Wednesday, July 10, 2013

Museum Visit: James Turrell's "Aten Reign" at Guggenheim

[Installation view of Aten Reign//source]

There is an appreciated quality in the engulfing disseminated light that Turrell has harnessed in his new installation at the Guggenheim.  Turrell provides an experience for his audience that is unlike any other in New York's current art scene.  By transforming the Museum's famous inner structural frame work (the swirling rotunda) into a capsule of natural and simulated light,  Turrell extracts us viewers from our bustling city lives and catapults us into his serene and quiet wish for reality.   

[Guggenheim's interior, pre-Aten Reign//source]

My favorite part of experiencing this installation is when the light from above transitions to a blue hue.   This is when I feel most transported from my worldly environment into one that is more ethereal and alien like. 

Seeing other museum visitors lounge alone the outer rim of the oval installation space, I notice they appear transfixed into a relaxed state of child like giddiness and wonder.  This enhances the element of taking delight for me.  I feel as though this is what the artist, Turrell, wanted and I feel glad that an artist has accomplished his mission. 

I myself, however, do not feel "transfixed".  Maybe my expectations were too high.  Perhaps I'm just too jaded from seeing other ambitions exhibitions to really appreciate Aten Reign's dramatic effects.  While standing within the installation, I hear people say, "This is so cool," and I see people closing their eyes while lounging, as if the light and dimensions of the room are sending them into a restful, meditative state.  Visitors appear to be put at ease though, are resentful to the gallery assistants when they are asked not to take photos.
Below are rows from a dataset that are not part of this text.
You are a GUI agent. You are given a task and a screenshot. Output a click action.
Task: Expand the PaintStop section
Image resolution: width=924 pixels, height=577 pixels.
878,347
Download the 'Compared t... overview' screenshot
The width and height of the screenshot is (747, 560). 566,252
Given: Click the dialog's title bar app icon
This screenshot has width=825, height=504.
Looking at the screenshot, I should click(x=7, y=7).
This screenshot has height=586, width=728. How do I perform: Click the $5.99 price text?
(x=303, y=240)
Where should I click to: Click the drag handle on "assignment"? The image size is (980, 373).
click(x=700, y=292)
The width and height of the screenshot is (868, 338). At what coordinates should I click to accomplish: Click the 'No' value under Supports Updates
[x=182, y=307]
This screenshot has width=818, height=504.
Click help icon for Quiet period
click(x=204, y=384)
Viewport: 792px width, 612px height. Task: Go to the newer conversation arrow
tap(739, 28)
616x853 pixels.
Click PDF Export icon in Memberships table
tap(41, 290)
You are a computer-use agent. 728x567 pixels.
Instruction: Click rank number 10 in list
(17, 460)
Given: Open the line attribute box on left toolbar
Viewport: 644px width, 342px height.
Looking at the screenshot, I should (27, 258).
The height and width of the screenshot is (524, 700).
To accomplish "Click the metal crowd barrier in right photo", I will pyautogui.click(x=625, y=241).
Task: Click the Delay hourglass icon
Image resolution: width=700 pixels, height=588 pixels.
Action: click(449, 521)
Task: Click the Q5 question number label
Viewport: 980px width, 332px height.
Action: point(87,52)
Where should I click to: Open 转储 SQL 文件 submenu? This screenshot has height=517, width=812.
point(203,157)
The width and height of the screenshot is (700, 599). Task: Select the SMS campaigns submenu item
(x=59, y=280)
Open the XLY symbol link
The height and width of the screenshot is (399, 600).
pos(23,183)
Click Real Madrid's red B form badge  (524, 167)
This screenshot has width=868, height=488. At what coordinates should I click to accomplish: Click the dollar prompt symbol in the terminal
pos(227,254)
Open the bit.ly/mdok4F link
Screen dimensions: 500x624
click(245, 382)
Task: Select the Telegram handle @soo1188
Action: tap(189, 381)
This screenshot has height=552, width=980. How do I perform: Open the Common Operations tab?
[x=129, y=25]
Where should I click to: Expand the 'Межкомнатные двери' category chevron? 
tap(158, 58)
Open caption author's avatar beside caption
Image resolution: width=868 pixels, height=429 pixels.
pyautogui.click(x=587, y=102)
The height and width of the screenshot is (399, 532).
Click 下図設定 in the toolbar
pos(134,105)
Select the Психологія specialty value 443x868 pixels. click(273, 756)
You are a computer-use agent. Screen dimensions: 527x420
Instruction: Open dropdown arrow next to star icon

They rebel with a click of a flash.  

I admire the ambitiousness of the installation and the precision that went into the construction of it. 

The most attractive part of Aten Reign is the view from the center of the room.  As you look up to the ceiling and see the eye of natural light transcending down to you, one certainly feels in the center of a dream or otherworldly midst.

There is both light traveling toward the ceiling (which is artificial light), as well as natural light made available through a sky light/filtered though a tinted net. 

When seen from the center of the room, the installation space is more egg shaped then oval.  From other positions in the room, the opening in the ceiling (light source) appears to be more round.  

Aten Reign exhibition is interesting, but feels more like a tourist driven attraction than a design for communal space.  Though it definitely allows one to relate the design of the piece to a space shuttle or futuristic utopian dome, meeting ground, or forum of some kind.